Joe Root, former England cricket team captain, became just the 14th batter to score 10,000 Test runs when he reached the landmark during his match-winning innings of 115* against New Zealand at Lord’s on Sunday. The 31-year-old Root is the only one among that select group of run-scorers to still be playing Test cricket. Indian cricket team legend Sunil Gavaskar was the first to enter the elite club. On March 7, 1987, Gavaskar scored his 10,000th Test run in a match against Pakistan in Ahmedabad.

Gavaskar took his Test 10,000th run off the bowling of Pakistan spinner Ijaz Faqih. As Gavaskar became the first to touch the historic milestone, play was halted for quite some time as the Ahmedabad crowd entered the field to congratulate the legend.

Watch: The moment when Sunil Gavaskar became first batter to score 10,000 runs in Tests

Talking about the feat and the joy of becoming the first-ever entrant to the 10,000 club, Gavaskar once told Indian Express: “I knew that I needed 57 runs. I normally don’t look at the scoreboard. But once you reach a 50, you get an applause. At that stage you realise. If I’m not mistaken, I got to my 50 with a single. So, I was aware that now 7 more runs.

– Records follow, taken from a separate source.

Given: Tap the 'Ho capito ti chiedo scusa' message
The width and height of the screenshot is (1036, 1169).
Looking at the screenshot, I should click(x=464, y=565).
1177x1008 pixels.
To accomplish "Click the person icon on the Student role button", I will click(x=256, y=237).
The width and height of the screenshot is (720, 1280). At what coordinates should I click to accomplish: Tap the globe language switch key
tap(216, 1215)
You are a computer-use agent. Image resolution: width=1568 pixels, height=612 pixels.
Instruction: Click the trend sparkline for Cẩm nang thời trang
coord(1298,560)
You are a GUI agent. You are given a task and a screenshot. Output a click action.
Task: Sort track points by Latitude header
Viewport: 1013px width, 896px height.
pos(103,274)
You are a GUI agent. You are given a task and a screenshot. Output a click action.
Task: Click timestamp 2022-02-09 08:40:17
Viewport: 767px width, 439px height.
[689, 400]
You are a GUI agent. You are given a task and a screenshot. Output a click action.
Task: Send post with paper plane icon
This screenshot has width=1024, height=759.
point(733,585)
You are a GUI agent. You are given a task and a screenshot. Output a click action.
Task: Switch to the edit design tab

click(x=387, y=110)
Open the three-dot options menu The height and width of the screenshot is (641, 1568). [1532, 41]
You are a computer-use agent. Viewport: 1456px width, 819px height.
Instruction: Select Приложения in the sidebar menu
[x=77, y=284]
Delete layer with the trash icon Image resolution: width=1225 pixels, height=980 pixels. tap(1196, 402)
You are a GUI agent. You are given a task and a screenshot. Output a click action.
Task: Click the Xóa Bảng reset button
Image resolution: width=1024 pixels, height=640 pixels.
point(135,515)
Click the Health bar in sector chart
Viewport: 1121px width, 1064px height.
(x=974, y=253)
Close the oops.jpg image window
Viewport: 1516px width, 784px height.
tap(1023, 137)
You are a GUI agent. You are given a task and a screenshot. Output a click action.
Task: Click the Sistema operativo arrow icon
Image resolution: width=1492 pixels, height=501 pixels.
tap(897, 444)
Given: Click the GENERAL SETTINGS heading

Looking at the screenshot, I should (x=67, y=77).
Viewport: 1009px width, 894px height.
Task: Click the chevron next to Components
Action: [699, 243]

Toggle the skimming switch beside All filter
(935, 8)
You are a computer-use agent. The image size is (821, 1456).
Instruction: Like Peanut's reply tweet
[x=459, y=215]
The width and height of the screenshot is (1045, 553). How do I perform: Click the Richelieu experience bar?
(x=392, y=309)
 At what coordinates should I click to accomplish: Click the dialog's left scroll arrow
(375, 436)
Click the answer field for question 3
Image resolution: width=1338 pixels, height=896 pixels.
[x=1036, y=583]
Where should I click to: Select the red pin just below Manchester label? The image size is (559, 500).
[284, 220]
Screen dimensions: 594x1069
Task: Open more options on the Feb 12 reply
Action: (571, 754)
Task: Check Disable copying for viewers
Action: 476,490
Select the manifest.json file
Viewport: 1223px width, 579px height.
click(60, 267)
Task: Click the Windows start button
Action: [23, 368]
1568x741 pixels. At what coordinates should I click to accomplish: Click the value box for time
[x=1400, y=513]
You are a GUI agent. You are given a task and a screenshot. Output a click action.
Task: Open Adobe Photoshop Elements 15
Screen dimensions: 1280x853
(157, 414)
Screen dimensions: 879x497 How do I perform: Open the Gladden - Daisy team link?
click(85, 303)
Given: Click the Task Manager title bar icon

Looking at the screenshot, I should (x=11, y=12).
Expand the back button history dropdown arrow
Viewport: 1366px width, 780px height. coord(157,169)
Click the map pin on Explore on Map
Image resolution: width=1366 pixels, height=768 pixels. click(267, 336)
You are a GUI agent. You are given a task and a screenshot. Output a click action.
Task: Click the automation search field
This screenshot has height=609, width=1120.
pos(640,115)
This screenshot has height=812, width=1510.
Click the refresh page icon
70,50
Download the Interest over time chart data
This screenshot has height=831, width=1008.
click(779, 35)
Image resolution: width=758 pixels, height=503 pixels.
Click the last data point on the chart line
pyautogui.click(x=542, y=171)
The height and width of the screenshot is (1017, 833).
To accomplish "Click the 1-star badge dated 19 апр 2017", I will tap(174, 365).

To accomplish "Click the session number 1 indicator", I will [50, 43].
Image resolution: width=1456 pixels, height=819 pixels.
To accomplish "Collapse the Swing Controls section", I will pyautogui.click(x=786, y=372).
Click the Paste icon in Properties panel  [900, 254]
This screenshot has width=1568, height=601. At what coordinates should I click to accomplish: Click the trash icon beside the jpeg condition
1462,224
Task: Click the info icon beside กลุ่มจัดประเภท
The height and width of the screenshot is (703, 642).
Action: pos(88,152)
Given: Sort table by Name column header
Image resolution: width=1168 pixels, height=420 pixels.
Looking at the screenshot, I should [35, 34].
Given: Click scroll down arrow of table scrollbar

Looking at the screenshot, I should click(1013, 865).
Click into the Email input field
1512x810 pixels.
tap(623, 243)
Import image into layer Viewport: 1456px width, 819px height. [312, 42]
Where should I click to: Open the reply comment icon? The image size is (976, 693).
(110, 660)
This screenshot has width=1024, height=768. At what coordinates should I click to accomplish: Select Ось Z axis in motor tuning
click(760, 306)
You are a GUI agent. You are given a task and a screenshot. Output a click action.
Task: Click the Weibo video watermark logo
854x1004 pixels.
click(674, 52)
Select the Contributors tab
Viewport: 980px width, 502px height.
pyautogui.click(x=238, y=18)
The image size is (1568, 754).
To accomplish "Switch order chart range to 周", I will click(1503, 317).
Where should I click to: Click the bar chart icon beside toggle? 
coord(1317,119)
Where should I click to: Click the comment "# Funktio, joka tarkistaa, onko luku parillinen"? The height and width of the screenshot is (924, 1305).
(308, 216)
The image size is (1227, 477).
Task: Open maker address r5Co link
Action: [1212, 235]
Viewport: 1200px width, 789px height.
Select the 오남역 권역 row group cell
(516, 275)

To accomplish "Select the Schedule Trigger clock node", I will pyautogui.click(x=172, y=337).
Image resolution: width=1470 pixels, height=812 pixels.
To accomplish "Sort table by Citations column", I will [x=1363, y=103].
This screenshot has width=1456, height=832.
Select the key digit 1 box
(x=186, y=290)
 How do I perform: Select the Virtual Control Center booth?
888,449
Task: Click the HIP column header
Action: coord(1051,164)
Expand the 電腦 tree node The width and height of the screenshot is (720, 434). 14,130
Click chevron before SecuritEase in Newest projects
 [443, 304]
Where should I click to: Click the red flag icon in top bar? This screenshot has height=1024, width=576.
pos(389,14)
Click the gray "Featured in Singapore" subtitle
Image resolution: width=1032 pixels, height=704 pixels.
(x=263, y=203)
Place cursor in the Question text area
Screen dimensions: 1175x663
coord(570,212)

“Once you get to that 10,000 it is absolutely magical. Magical because it had not been done before. Even 9,000 had not been done before, and I did it. But 9,000 is a four-digit number. 10,000 is a five-digit number, so it was almost like climbing Mt Everest for the first time.”

Promoted

Root is now part of the elite club now. Root’s current Test batting average is a fraction under 50, the mark of an all-time great, with his tally of 26 hundreds at this level exceeded for England only by the retired Sir Alastair Cook‘s 33. And Sunday’s innings suggest there are plenty more runs to come, with Root now freed from what he said afterwards had become a “very unhealthy relationship” with the England captaincy.